* _MATERIALS PROVIDED_
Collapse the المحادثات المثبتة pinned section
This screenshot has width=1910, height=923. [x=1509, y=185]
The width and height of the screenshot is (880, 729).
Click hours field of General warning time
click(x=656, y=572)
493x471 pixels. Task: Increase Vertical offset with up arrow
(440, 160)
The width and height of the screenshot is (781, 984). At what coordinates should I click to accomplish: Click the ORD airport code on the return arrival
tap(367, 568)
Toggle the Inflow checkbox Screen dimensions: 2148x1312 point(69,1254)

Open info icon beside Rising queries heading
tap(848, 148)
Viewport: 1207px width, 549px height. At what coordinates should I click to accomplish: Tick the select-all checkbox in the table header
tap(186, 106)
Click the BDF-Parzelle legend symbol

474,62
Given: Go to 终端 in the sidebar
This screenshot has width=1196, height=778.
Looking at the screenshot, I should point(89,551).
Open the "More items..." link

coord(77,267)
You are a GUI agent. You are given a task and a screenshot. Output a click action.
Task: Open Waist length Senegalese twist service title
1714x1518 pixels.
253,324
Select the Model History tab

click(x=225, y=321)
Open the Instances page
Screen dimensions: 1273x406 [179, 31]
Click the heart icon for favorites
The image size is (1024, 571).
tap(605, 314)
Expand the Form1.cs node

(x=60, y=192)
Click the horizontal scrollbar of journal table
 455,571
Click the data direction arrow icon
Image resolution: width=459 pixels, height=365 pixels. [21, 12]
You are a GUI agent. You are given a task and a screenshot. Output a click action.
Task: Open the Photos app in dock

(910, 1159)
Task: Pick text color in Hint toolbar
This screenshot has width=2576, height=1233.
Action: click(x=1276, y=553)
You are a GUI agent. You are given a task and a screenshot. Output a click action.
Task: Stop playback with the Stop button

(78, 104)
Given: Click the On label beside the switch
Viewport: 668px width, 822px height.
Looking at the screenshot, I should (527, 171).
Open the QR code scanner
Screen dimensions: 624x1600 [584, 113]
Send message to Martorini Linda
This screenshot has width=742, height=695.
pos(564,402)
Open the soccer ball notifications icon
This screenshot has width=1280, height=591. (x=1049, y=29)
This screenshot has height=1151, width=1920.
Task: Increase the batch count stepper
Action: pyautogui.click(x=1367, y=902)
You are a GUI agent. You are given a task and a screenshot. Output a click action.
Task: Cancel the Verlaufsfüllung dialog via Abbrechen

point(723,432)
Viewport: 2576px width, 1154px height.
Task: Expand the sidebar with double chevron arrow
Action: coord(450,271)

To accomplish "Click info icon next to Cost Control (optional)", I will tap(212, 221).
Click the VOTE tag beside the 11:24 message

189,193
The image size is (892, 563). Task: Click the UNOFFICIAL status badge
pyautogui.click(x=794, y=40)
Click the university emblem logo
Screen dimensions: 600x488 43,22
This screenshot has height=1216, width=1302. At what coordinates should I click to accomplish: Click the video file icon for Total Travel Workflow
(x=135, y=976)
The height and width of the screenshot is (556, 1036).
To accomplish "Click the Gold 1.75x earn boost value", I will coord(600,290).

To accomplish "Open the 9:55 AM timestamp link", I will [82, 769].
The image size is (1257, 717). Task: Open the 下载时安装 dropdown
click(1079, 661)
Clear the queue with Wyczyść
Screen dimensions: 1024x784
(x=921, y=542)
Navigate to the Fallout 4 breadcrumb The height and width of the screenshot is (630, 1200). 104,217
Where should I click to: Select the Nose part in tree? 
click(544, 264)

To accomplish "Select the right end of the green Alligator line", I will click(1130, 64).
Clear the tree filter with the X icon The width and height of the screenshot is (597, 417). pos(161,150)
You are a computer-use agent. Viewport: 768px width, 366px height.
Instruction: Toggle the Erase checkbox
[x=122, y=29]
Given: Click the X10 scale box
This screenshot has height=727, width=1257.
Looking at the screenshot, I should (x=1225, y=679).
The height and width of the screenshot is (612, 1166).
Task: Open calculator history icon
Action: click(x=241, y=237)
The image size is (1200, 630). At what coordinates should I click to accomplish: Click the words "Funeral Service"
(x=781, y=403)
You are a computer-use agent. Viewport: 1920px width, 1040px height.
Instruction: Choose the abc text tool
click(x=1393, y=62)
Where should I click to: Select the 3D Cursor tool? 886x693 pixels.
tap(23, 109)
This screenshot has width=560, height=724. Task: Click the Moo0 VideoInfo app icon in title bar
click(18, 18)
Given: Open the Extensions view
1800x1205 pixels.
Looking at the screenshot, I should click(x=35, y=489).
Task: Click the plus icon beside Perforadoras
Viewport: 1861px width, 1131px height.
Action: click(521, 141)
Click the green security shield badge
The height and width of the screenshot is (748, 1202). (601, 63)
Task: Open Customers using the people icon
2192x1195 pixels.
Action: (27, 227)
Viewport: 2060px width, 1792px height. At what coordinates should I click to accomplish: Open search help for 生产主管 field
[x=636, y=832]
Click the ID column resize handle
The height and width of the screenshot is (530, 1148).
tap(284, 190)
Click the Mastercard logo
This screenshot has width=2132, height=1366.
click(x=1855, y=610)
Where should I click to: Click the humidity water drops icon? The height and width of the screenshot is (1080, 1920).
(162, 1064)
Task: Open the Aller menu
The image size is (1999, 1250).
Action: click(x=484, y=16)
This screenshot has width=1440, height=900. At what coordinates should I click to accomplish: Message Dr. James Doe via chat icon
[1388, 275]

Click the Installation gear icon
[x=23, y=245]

* _TO BE DONE_
Update the entries above by changing each occurrence of "GUI agent" to "interface assistant", leaving everything else in them unchanged.

* _SOLUTION FOR THIS EXERCISE_
Collapse the المحادثات المثبتة pinned section
This screenshot has width=1910, height=923. [x=1509, y=185]
The width and height of the screenshot is (880, 729).
Click hours field of General warning time
click(x=656, y=572)
493x471 pixels. Task: Increase Vertical offset with up arrow
(440, 160)
The width and height of the screenshot is (781, 984). At what coordinates should I click to accomplish: Click the ORD airport code on the return arrival
tap(367, 568)
Toggle the Inflow checkbox Screen dimensions: 2148x1312 point(69,1254)

Open info icon beside Rising queries heading
tap(848, 148)
Viewport: 1207px width, 549px height. At what coordinates should I click to accomplish: Tick the select-all checkbox in the table header
tap(186, 106)
Click the BDF-Parzelle legend symbol

474,62
Given: Go to 终端 in the sidebar
This screenshot has width=1196, height=778.
Looking at the screenshot, I should point(89,551).
Open the "More items..." link

coord(77,267)
You are a interface assistant. You are given a task and a screenshot. Output a click action.
Task: Open Waist length Senegalese twist service title
1714x1518 pixels.
253,324
Select the Model History tab

click(x=225, y=321)
Open the Instances page
Screen dimensions: 1273x406 [179, 31]
Click the heart icon for favorites
The image size is (1024, 571).
tap(605, 314)
Expand the Form1.cs node

(x=60, y=192)
Click the horizontal scrollbar of journal table
 455,571
Click the data direction arrow icon
Image resolution: width=459 pixels, height=365 pixels. [21, 12]
You are a interface assistant. You are given a task and a screenshot. Output a click action.
Task: Open the Photos app in dock

(910, 1159)
Task: Pick text color in Hint toolbar
This screenshot has width=2576, height=1233.
Action: click(x=1276, y=553)
You are a interface assistant. You are given a task and a screenshot. Output a click action.
Task: Stop playback with the Stop button

(78, 104)
Given: Click the On label beside the switch
Viewport: 668px width, 822px height.
Looking at the screenshot, I should (527, 171).
Open the QR code scanner
Screen dimensions: 624x1600 [584, 113]
Send message to Martorini Linda
This screenshot has width=742, height=695.
pos(564,402)
Open the soccer ball notifications icon
This screenshot has width=1280, height=591. (x=1049, y=29)
This screenshot has height=1151, width=1920.
Task: Increase the batch count stepper
Action: pyautogui.click(x=1367, y=902)
You are a interface assistant. You are given a task and a screenshot. Output a click action.
Task: Cancel the Verlaufsfüllung dialog via Abbrechen

point(723,432)
Viewport: 2576px width, 1154px height.
Task: Expand the sidebar with double chevron arrow
Action: coord(450,271)

To accomplish "Click info icon next to Cost Control (optional)", I will tap(212, 221).
Click the VOTE tag beside the 11:24 message

189,193
The image size is (892, 563). Task: Click the UNOFFICIAL status badge
pyautogui.click(x=794, y=40)
Click the university emblem logo
Screen dimensions: 600x488 43,22
This screenshot has height=1216, width=1302. At what coordinates should I click to accomplish: Click the video file icon for Total Travel Workflow
(x=135, y=976)
The height and width of the screenshot is (556, 1036).
To accomplish "Click the Gold 1.75x earn boost value", I will coord(600,290).

To accomplish "Open the 9:55 AM timestamp link", I will [82, 769].
The image size is (1257, 717). Task: Open the 下载时安装 dropdown
click(1079, 661)
Clear the queue with Wyczyść
Screen dimensions: 1024x784
(x=921, y=542)
Navigate to the Fallout 4 breadcrumb The height and width of the screenshot is (630, 1200). 104,217
Where should I click to: Select the Nose part in tree? 
click(544, 264)

To accomplish "Select the right end of the green Alligator line", I will click(1130, 64).
Clear the tree filter with the X icon The width and height of the screenshot is (597, 417). pos(161,150)
You are a computer-use agent. Viewport: 768px width, 366px height.
Instruction: Toggle the Erase checkbox
[x=122, y=29]
Given: Click the X10 scale box
This screenshot has height=727, width=1257.
Looking at the screenshot, I should (x=1225, y=679).
The height and width of the screenshot is (612, 1166).
Task: Open calculator history icon
Action: click(x=241, y=237)
The image size is (1200, 630). At what coordinates should I click to accomplish: Click the words "Funeral Service"
(x=781, y=403)
You are a computer-use agent. Viewport: 1920px width, 1040px height.
Instruction: Choose the abc text tool
click(x=1393, y=62)
Where should I click to: Select the 3D Cursor tool? 886x693 pixels.
tap(23, 109)
This screenshot has width=560, height=724. Task: Click the Moo0 VideoInfo app icon in title bar
click(18, 18)
Given: Open the Extensions view
1800x1205 pixels.
Looking at the screenshot, I should click(x=35, y=489).
Task: Click the plus icon beside Perforadoras
Viewport: 1861px width, 1131px height.
Action: click(521, 141)
Click the green security shield badge
The height and width of the screenshot is (748, 1202). (601, 63)
Task: Open Customers using the people icon
2192x1195 pixels.
Action: (27, 227)
Viewport: 2060px width, 1792px height. At what coordinates should I click to accomplish: Open search help for 生产主管 field
[x=636, y=832]
Click the ID column resize handle
The height and width of the screenshot is (530, 1148).
tap(284, 190)
Click the Mastercard logo
This screenshot has width=2132, height=1366.
click(x=1855, y=610)
Where should I click to: Click the humidity water drops icon? The height and width of the screenshot is (1080, 1920).
(162, 1064)
Task: Open the Aller menu
The image size is (1999, 1250).
Action: click(x=484, y=16)
This screenshot has width=1440, height=900. At what coordinates should I click to accomplish: Message Dr. James Doe via chat icon
[1388, 275]

Click the Installation gear icon
[x=23, y=245]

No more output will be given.